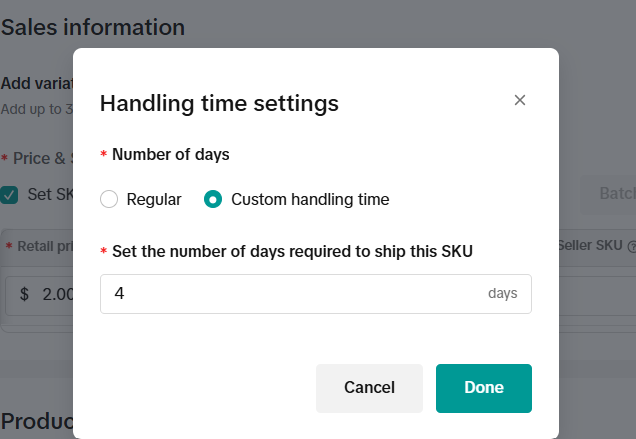The height and width of the screenshot is (439, 636).
Task: Click the days-to-ship number input field
Action: (x=290, y=294)
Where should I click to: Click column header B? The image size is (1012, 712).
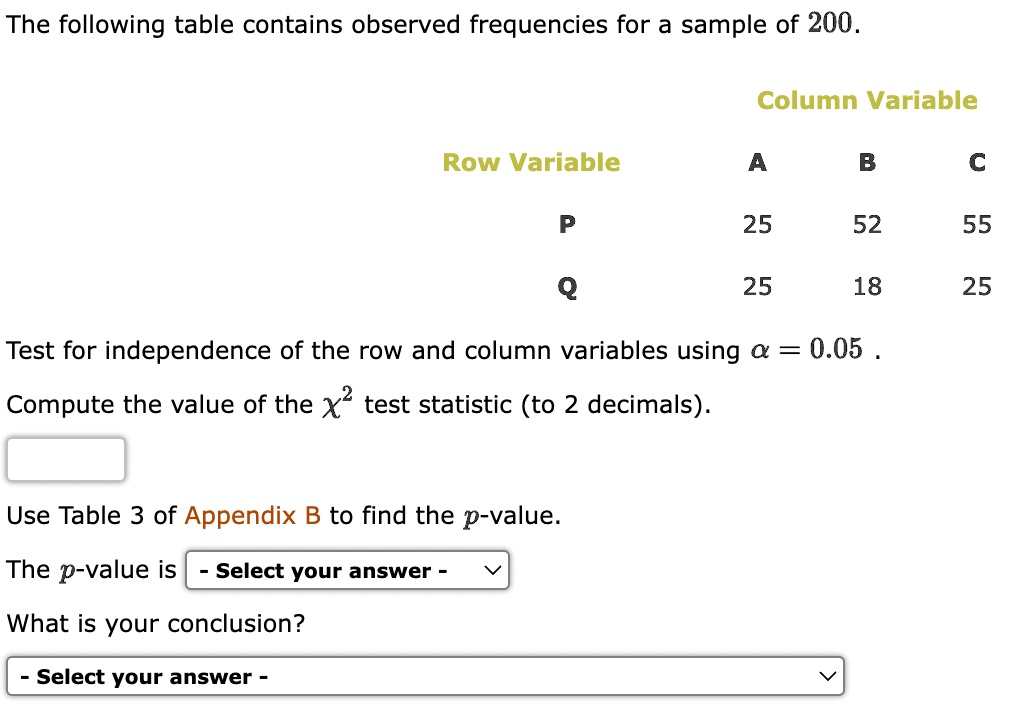(x=867, y=162)
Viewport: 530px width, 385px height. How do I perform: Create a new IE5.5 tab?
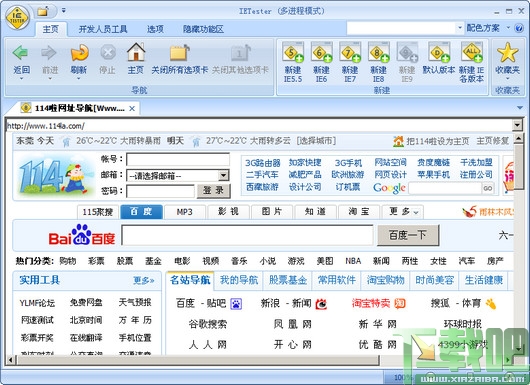click(x=293, y=52)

-------

(ACTIVITY) Nothing should appear in the answer except the lines from the one containing "Viewport: 530px width, 385px" through the last line of the listing, given again exactly and with no pictures.

(FINISHED TASK)
Viewport: 530px width, 385px height. How do I perform: Create a new IE5.5 tab?
click(x=293, y=52)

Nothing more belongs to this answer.